Required work
• 1. In the notes on change point detection, which of the two categories of change point detection does the paper focus on?
• 2. Decide whether each statement below agrees with the notes on change point detection. Answer yes or no for each, and quote the words from the notes that settle it.
(a) Real-time detection requires immediate responses.
(b) Kernel density estimation becomes more accurate in high-dimensional problems.
(c) RuLSIF is offered as the solution to the problem that the density ratio can be unbounded.
• 3. Reproduce the passage of the notes on change point detection between "- problem of" and "with length \(k\)", inclusive.

Change Point Detection in Time Series Data by Relative Density Ratio Estimation (2012, 440)

Abstract
Introduction
Problem Formulation
CPD via Density-Ratio Estimation
1. Divergence-based dissimilarity measure & Density Ratio estimation
2. KLIEP ( KL Importance estimation procedure )
3. uLSIF ( Unconstrained least-squares importance fitting )
4. RuLSIF ( Relative uLSIF )

0. Abstract

Change Point = abrupt property changes

propose statistical change-point detection

based on “non-parametric” divergence estimation
use “relative Pearson divergence”

1. Introduction

2 categories of CPD

1) Real-time detection
2) Retrospective detection

1) Real-time detection

require “immediate” responses

2) Retrospective detection

require “longer reaction periods”
more robust & accurate detection
allow certain delays

This paper focuses on “2) Retrospective detection”

& propose a novel “non-parametric” method

**[ method 1 ] **

Compare probability distributions of time-series samples over 2 intervals
alarm, when 2 distn becomes significantly different!

[ method 2 ]

Subspace method
dissimilarity measured by distance between the subspaces

Both [method 1] & [method 2] rely on pre-designed parametric models

Non-parametric

ex) KDE (Kernel Density Estimation)
- but, becomes less accurate in high-dim problems
solution : use “RATIO of probability densities”

Contribution

1) apply uLSIF (unconstrained least-squares importance fitting) to CPD
2) further improve uLSIF , by RuLSIF (Relative uLSIF)
- problem of density-ratio based approach : “ratio can be unbounded”
- solution : RuLSIF

2. Problem Formulation

\(\boldsymbol{y}(t) \in \mathbb{R}^{d}\).

\(d\)-dim TS at time \(t\)

\(\boldsymbol{Y}(t):=\left[\boldsymbol{y}(t)^{\top}, \boldsymbol{y}(t+1)^{\top}, \ldots, \boldsymbol{y}(t+k-1)^{\top}\right]^{\top} \in \mathbb{R}^{d k}\).

subsequence of time series
at time \(t\), with length \(k\)
\(\boldsymbol{Y}(t)\) is one sample

\(\mathcal{Y}(t):=\{\boldsymbol{Y}(t), \boldsymbol{Y}(t+1), \ldots, \boldsymbol{Y}(t+n-1)\}\).

Provided data
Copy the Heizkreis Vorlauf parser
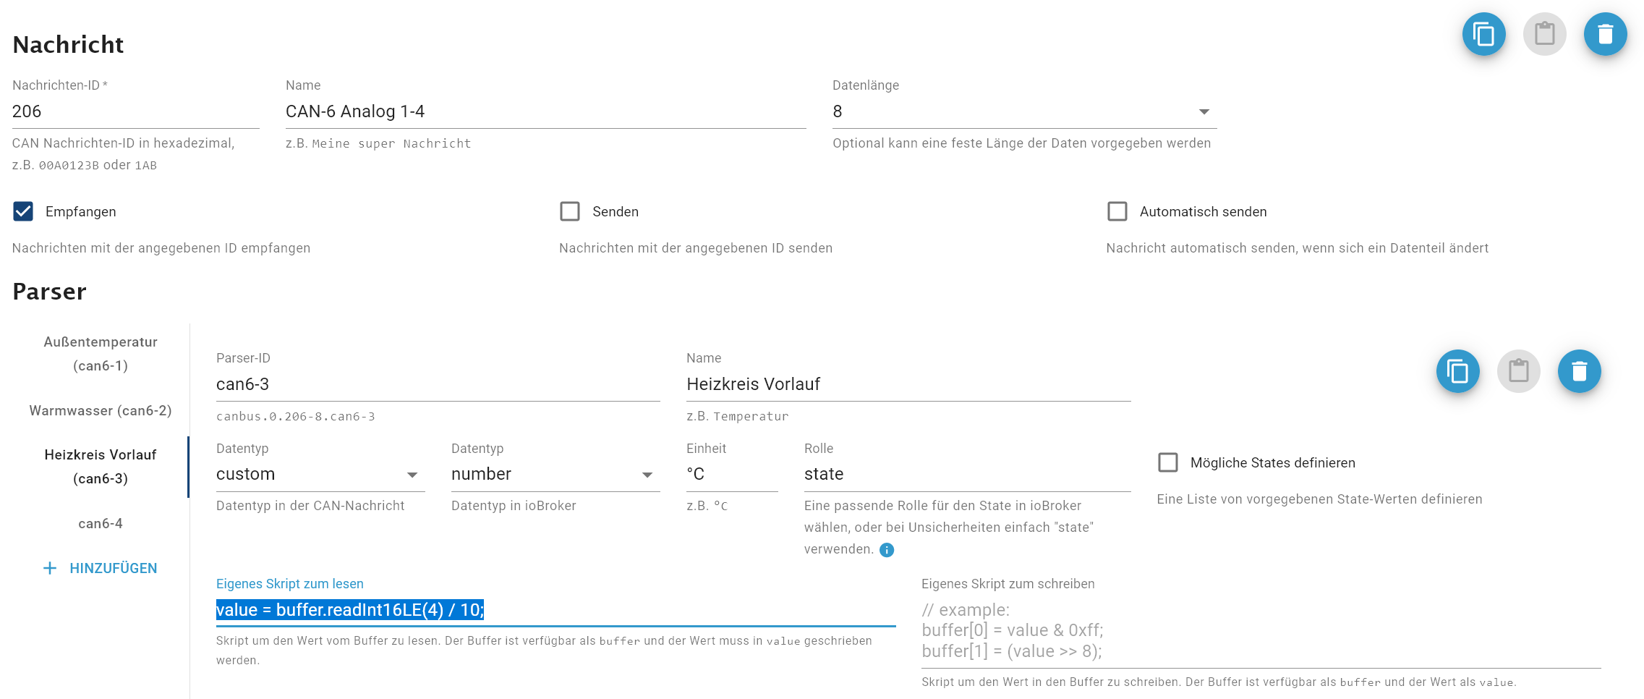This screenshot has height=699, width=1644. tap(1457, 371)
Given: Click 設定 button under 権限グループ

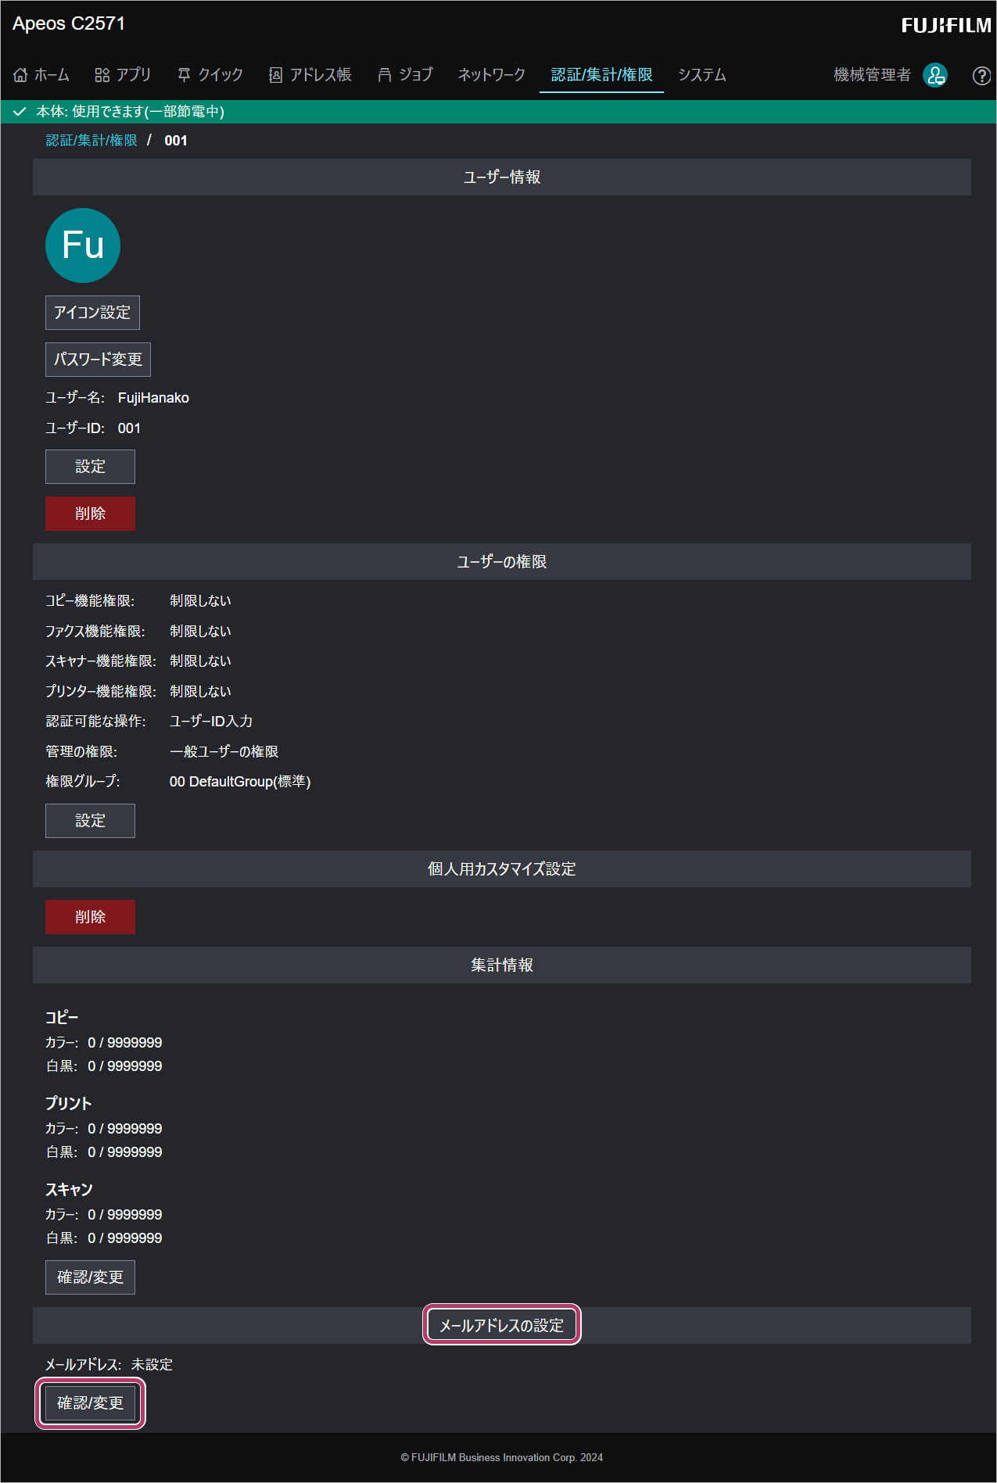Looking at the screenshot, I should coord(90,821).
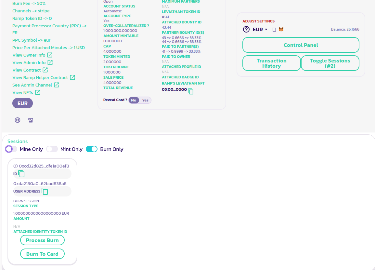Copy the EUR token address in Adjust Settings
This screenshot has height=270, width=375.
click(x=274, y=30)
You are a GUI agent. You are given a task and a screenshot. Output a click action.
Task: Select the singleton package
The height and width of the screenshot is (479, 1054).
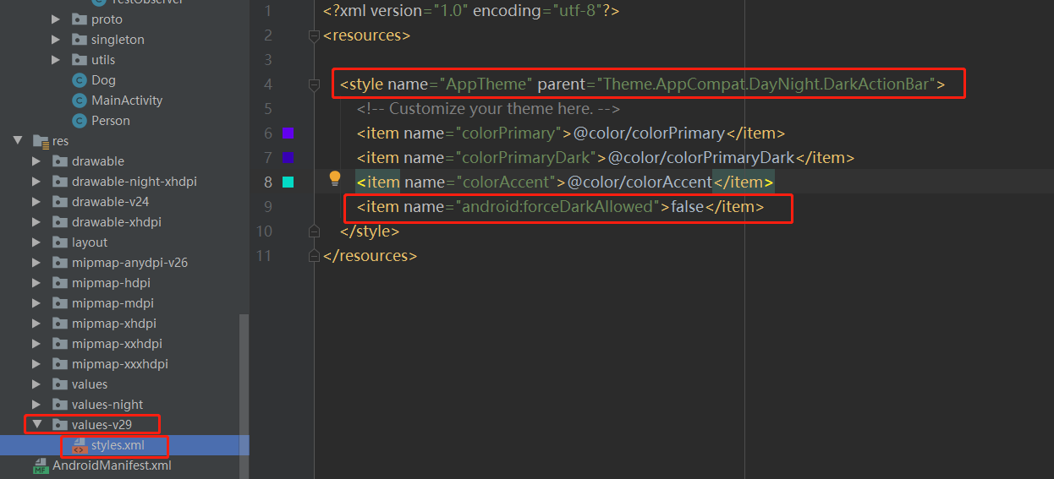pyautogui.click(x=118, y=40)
...
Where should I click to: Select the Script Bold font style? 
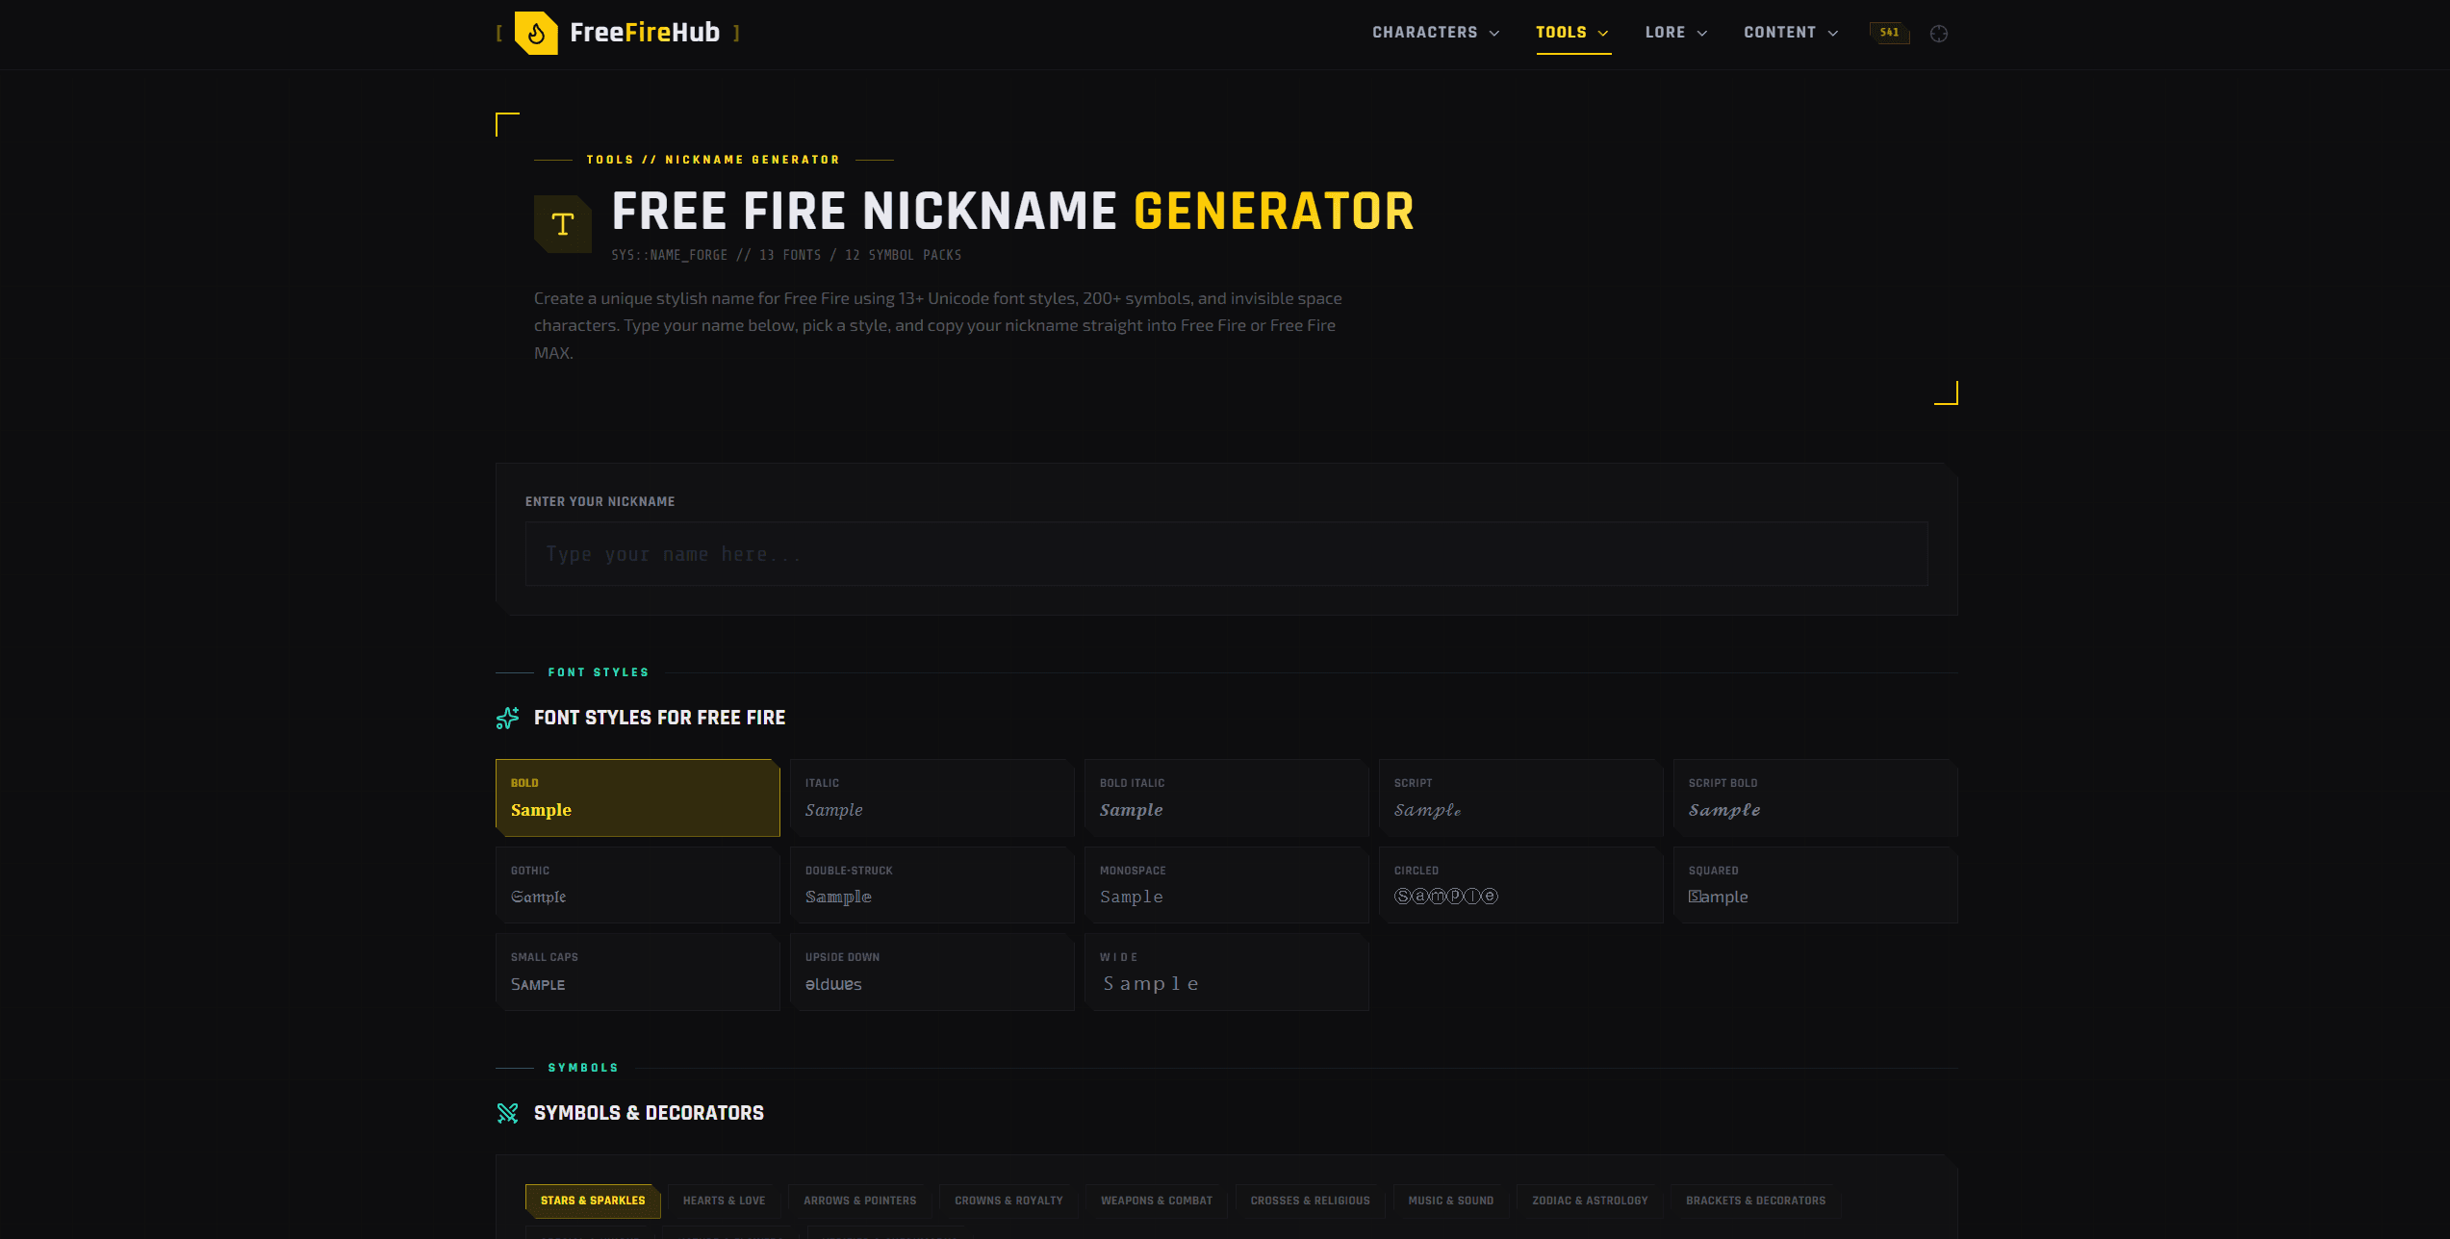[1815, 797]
--
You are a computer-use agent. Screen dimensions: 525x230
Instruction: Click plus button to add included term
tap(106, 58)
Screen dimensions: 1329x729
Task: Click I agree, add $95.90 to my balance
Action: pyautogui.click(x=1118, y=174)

Responses by task
• 1. Retrospective detection.

• 2.
(a) Yes: "require “immediate” responses"
(b) No: "becomes less accurate in high-dim problems"
(c) Yes: "solution : RuLSIF"

• 3.
- problem of density-ratio based approach : “ratio can be unbounded”
- solution : RuLSIF

2. Problem Formulation

\(\boldsymbol{y}(t) \in \mathbb{R}^{d}\).

\(d\)-dim TS at time \(t\)

\(\boldsymbol{Y}(t):=\left[\boldsymbol{y}(t)^{\top}, \boldsymbol{y}(t+1)^{\top}, \ldots, \boldsymbol{y}(t+k-1)^{\top}\right]^{\top} \in \mathbb{R}^{d k}\).

subsequence of time series
at time \(t\), with length \(k\)